** Description of the task **
Go through the entries below and count the lines holding the word "computer". Reply with only the number, please.

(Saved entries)
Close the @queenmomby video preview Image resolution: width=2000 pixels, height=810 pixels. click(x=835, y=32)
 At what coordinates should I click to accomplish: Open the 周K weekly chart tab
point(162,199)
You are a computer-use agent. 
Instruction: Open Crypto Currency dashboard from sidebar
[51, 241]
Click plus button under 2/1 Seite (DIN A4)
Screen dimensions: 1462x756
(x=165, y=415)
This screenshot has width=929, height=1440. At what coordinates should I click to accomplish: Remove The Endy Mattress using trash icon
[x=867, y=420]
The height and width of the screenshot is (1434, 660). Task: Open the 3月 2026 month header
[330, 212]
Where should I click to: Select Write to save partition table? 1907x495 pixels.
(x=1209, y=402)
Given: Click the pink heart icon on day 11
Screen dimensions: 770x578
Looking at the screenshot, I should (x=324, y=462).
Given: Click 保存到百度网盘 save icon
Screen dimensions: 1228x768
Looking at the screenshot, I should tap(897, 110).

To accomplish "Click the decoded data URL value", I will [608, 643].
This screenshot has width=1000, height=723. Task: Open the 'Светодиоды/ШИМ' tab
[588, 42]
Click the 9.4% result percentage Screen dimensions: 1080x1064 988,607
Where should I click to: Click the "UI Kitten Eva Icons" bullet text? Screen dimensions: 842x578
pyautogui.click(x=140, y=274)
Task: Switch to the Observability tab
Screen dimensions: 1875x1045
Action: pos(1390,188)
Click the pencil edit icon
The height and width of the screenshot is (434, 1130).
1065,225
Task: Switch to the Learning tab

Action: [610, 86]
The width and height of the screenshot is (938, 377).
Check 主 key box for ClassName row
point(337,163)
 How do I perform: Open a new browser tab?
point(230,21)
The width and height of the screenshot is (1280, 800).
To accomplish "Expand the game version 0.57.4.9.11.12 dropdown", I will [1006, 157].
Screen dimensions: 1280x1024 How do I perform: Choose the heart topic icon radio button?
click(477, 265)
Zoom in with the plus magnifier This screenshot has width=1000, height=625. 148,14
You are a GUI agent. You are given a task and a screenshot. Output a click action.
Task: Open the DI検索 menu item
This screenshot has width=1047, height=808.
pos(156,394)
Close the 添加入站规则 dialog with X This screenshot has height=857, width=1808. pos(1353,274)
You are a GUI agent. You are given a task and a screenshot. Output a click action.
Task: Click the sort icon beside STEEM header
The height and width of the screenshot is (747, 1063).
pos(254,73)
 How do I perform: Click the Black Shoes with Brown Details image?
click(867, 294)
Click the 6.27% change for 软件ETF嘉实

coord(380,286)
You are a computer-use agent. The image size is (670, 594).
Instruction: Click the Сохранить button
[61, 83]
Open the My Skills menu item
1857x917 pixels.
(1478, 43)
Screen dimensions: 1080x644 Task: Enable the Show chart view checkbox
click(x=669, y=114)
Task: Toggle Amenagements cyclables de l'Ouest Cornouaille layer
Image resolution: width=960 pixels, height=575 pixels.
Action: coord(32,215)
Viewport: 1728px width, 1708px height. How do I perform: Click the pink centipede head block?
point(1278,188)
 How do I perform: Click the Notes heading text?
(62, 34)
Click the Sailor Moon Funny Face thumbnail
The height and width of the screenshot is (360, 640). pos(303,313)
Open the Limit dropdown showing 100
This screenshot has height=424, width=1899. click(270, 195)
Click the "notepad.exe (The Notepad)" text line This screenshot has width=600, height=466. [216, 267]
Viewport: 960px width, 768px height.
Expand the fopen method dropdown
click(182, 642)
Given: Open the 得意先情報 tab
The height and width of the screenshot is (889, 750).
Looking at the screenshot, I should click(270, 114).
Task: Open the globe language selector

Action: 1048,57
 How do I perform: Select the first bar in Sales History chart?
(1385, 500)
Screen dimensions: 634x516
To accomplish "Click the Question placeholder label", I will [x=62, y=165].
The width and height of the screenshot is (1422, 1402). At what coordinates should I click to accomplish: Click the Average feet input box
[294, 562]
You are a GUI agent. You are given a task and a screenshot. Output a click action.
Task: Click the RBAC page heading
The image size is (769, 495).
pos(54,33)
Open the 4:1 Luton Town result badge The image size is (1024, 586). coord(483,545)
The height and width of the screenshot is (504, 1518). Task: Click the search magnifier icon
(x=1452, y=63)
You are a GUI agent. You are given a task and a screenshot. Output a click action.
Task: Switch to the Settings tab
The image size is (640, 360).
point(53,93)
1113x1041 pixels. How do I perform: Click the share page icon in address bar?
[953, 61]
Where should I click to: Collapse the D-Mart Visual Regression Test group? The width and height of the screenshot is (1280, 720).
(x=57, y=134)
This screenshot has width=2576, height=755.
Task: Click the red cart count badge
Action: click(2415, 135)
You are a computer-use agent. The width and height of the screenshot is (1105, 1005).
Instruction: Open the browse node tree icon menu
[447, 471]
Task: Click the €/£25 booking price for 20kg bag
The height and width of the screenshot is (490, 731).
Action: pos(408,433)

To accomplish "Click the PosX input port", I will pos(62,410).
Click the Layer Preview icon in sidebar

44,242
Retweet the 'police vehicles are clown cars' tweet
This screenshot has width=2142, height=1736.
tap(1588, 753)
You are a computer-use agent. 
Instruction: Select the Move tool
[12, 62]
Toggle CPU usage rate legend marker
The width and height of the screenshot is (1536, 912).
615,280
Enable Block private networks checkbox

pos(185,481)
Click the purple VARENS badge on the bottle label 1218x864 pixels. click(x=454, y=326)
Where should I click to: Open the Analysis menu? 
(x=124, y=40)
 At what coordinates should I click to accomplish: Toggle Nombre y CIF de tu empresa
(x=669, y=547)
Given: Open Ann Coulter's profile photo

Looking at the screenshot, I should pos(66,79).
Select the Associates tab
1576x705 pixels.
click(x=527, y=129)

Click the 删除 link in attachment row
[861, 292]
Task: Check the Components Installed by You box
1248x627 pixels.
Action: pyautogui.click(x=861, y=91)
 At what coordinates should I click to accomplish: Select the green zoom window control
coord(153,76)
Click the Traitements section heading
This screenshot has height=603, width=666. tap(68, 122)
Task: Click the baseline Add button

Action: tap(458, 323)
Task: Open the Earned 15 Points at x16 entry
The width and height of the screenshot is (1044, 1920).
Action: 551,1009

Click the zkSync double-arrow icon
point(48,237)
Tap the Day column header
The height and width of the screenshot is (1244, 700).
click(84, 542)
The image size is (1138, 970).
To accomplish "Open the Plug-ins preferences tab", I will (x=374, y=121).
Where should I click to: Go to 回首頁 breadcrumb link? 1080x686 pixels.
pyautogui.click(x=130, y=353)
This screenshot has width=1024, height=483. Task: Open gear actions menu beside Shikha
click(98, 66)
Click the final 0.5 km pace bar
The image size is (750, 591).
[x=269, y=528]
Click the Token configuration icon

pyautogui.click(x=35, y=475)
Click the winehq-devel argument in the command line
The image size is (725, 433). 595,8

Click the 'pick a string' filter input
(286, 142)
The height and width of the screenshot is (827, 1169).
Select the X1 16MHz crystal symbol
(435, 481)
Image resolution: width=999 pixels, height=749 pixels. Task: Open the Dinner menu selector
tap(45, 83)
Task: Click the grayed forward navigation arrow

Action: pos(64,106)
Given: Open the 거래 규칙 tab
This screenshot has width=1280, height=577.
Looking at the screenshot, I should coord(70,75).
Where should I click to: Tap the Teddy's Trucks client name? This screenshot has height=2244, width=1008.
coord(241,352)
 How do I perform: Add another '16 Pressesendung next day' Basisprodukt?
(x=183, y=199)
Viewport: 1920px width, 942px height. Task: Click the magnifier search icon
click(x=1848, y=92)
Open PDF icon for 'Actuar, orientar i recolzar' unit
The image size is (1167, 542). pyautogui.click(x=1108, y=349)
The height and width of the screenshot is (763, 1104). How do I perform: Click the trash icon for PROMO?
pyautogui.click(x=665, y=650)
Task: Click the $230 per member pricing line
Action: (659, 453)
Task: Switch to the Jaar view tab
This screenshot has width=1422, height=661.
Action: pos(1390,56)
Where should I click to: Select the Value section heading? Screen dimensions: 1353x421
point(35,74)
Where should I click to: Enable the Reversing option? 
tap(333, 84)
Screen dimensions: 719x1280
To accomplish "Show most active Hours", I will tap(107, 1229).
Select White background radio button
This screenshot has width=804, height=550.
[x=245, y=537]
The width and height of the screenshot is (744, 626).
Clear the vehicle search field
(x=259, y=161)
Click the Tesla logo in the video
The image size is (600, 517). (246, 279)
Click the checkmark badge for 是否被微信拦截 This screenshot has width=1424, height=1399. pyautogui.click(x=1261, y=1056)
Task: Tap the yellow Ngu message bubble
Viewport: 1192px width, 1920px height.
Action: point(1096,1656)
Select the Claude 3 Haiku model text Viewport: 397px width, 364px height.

** Result for this exercise **
4